The evidence shows and the court found that the application made on October seventh to the New York Life Insurance Company had in fact been declined at the time the application herein had been made. It also appears that the insured had been physically examined and that the agent who presented his application had been notified on three different occasions that the insured would have to submit to further physical examination as he was suffering from high blood pressure. While it was not shown that these requests to the agent were communicated to the insured, or that he had actual knowledge that his application had been declined, the fact remains that the representation that no such declination had occurred was false, whether knowingly made or not.
It is also true that the insured knowingly concealed that he had made application. Certainly it was incumbent upon him to disclose this material fact which was within bis personal knowledge. (Guardian Life Ins. Co. of America v. Katz, 243 App. Div. 11, and cases cited.)
In the application the insured agreed that if the full first premium was not paid at the time the application was made (which was not done), the policy was not to take effect “ until issued by the Company and received by me and the full first premium thereon is paid, while my health, habits and occupation are the same as described in this application.” (Italics ours.) Concededly, when the policy was delivered, the insured “ was found to be of unsound mind and suffering from a mental disease characterized by the existence of a double life, a state of reality and a state of fantasy.” In view of this finding, it follows, of course, that the health of *44the insured was not “ the same as described in this application,” wherein the insured had stated that he had never had “ insanity.”

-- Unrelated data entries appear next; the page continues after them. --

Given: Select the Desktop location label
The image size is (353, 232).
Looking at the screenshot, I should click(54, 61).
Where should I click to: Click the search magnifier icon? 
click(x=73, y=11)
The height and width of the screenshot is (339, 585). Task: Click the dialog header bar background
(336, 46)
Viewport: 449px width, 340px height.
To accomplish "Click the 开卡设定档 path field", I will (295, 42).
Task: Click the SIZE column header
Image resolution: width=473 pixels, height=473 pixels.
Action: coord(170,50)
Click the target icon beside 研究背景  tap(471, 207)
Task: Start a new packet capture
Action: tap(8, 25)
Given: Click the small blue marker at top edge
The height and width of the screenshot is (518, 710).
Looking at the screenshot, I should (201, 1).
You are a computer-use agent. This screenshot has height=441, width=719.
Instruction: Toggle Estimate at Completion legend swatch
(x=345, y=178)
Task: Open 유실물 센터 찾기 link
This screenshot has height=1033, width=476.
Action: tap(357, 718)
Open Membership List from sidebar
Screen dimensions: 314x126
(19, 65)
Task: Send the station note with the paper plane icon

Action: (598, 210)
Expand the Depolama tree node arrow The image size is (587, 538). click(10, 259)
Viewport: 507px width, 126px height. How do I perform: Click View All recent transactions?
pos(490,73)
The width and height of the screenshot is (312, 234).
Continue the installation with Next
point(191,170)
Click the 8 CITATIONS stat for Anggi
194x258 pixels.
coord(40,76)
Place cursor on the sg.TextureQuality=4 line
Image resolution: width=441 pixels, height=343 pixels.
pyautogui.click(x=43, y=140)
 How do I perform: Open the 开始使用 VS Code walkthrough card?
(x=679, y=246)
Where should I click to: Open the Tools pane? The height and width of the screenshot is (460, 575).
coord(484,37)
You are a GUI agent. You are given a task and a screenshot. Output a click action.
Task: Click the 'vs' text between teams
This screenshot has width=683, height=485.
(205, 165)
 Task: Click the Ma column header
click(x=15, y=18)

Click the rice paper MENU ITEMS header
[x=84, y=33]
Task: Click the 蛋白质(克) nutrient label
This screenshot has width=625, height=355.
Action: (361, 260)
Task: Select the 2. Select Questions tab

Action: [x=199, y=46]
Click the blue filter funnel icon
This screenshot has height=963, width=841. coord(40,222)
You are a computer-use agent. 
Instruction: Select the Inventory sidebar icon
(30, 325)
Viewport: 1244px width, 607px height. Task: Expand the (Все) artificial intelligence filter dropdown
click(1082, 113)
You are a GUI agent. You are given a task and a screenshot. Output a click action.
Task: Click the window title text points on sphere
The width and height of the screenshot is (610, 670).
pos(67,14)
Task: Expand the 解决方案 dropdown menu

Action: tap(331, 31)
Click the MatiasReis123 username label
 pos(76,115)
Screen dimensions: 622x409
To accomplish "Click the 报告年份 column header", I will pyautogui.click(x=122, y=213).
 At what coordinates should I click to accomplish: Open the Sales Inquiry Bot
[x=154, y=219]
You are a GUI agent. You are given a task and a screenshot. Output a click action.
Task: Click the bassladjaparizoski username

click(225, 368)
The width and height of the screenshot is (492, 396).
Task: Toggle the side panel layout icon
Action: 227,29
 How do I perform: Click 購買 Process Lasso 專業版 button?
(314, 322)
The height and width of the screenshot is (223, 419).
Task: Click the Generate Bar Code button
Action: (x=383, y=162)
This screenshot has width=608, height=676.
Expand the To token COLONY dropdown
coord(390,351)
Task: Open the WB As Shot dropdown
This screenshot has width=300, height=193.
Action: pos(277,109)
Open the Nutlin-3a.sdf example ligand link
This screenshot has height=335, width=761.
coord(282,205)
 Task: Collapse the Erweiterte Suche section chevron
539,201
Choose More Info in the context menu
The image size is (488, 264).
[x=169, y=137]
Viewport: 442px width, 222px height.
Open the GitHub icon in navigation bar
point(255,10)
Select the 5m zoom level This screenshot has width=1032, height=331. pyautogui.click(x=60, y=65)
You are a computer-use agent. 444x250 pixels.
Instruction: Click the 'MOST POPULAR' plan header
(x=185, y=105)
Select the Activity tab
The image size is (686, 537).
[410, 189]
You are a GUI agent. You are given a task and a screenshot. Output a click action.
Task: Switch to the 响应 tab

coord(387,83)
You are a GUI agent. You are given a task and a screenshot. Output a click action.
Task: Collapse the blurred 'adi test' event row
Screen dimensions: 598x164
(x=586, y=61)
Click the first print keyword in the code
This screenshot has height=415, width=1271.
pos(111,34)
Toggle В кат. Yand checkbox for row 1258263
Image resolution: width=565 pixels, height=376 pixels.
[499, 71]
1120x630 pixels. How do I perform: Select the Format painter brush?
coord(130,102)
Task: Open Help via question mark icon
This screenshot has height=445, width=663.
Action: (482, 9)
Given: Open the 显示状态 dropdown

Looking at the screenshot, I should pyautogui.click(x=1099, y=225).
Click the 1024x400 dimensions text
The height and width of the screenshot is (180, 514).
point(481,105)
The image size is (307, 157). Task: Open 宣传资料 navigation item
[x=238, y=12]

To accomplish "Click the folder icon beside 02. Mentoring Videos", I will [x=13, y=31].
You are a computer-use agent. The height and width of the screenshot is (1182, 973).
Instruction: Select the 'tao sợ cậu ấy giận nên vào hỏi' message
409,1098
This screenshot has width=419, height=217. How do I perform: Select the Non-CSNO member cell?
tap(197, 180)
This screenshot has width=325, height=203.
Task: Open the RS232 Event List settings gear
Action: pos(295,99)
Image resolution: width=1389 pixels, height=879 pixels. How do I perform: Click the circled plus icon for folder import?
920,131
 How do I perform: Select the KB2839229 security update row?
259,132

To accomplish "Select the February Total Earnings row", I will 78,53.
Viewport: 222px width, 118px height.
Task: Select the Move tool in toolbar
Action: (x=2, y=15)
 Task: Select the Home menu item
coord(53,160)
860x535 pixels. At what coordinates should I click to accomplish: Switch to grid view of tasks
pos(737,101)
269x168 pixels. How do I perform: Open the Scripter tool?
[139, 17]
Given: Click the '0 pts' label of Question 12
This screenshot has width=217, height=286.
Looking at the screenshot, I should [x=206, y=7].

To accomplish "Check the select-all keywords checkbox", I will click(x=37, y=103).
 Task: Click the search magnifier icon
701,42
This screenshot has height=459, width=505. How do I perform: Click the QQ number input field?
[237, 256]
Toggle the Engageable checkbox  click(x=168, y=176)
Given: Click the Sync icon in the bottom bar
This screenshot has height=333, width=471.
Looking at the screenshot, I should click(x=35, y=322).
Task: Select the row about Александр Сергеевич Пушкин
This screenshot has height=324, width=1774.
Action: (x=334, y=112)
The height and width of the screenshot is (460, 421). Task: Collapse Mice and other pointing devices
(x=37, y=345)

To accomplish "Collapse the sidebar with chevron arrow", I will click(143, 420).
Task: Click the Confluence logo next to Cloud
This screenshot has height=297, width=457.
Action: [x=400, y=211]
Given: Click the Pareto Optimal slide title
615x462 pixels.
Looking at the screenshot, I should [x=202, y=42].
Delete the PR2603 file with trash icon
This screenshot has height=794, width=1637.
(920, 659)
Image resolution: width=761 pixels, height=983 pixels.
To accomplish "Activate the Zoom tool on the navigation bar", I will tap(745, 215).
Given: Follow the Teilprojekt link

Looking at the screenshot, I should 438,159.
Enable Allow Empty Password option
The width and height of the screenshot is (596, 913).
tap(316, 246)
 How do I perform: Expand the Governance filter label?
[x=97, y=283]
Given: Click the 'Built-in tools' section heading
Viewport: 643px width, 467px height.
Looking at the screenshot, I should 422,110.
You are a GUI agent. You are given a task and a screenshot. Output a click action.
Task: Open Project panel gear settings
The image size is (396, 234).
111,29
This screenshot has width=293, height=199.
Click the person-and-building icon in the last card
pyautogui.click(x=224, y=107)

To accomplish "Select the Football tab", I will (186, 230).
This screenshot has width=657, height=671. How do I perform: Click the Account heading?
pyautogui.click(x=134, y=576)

The trial justice ruled, however, that breach of this condition precedent did not void the policy for the reason that the insured, because of his mental condition, was incapable of appreciating that a change in health had taken place and was, therefore, excused from making such disclosure to the plaintiff.
In so holding we are of the opinion that the trial justice misconceived the theory of the plaintiff’s contention in this respect. The plaintiff is not restricting its right to rescind on fraud, but relies upon the breach of an express condition precedent, namely, that the policy would not be effective unless when delivered the insured’s health was the same as that described in his application. (Drilling v. New York Life Ins. Co., 234 N. Y. 234; Klein v. Prudential Ins. Co., 221 id. 449, 452.) His health described in the application showed a condition of no insanity. Concededly, when the policy was delivered, such insanity existed. It was, therefore, immaterial either that the insured had knowledge of this change in health, or that he refrained or was unable to disclose it to the plaintiff because of his mental condition.
It follows, therefore, that the judgment should be reversed, with costs, the counterclaim dismissed and judgment directed for the plaintiff in accordance herewith, with costs.
Martin, P. J., McAvoy, Townley and Glennon, JJ., concur.
Judgment reversed, with costs, the counterclaim dismissed and judgment directed for the plaintiff in accordance with opinion, with costs. Settle order on notice reversing findings inconsistent with this determination, and containing such new findings of fact proved upon the trial as are necessary to sustain the judgment hereby awarded.